Update TP example

turboderp · turboderp · commit 555c360798c0 · 2024-08-22T13:43:19.000+02:00
diff --git a/examples/inference_tp.py b/examples/inference_tp.py
@@ -10,9 +10,22 @@
 config.arch_compat_overrides()
 config.no_graphs = True
 model = ExLlamaV2(config)
-model.load_tp(progress = True)
+
+# Load the model in tensor-parallel mode. With no gpu_split specified, the model will attempt to split across
+# all visible devices according to the currently available VRAM on each. expect_cache_tokens is necessary for
+# balancing the split, in case the GPUs are of uneven sizes, or if the number of GPUs doesn't divide the number
+# of KV heads in the model
+#
+# The cache type for a TP model is always ExLlamaV2Cache_TP and should be allocated after the model. To use a
+# quantized cache, add a `base = ExLlamaV2Cache_Q6` etc. argument to the cache constructor.
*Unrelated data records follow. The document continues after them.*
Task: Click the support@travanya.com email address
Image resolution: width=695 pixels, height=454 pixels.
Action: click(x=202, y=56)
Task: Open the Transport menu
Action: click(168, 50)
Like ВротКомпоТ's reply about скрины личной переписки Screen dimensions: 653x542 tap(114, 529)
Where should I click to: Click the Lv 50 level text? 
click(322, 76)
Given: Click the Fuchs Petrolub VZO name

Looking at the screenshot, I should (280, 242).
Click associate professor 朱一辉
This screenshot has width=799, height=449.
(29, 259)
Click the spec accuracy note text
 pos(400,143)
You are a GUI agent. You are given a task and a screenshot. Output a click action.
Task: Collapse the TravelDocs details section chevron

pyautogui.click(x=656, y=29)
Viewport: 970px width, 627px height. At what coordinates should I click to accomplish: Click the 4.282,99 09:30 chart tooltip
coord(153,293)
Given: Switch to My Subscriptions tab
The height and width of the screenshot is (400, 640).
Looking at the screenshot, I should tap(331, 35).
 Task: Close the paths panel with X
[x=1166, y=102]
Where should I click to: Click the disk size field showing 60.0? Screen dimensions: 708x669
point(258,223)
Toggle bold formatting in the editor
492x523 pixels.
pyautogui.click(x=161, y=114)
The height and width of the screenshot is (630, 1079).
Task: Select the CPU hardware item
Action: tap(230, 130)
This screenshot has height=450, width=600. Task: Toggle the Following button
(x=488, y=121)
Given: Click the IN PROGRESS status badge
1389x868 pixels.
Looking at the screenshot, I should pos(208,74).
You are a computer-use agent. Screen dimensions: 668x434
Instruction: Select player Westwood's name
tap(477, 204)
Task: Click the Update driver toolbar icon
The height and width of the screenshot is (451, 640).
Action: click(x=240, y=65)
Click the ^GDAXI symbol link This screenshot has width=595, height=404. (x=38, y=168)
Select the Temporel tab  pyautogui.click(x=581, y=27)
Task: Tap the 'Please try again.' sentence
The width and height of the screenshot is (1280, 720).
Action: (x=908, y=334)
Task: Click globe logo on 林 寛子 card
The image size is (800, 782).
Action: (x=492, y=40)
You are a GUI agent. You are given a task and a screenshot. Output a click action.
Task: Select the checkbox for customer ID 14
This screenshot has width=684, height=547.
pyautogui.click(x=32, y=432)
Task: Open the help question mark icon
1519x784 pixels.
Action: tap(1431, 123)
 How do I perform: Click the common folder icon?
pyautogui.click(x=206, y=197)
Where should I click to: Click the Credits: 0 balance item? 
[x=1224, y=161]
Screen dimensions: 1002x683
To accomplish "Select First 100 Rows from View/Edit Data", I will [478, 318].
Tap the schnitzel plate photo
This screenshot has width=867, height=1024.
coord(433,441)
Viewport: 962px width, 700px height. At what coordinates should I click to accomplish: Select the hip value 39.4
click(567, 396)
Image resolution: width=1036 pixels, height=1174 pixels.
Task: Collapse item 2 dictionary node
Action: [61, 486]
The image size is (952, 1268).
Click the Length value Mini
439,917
It's advisable
+# to also add `expect_cache_base = ExLlamaV2Cache_Q6` to load_tp() as well so the size can be correctly
+# accounted for when splitting the model.
+
+model.load_tp(progress = True, expect_cache_tokens = 16384)
 cache = ExLlamaV2Cache_TP(model, max_seq_len = 16384)
 
+# After loading the model, all other functions should work the same
+
 print("Loading tokenizer...")
 tokenizer = ExLlamaV2Tokenizer(config)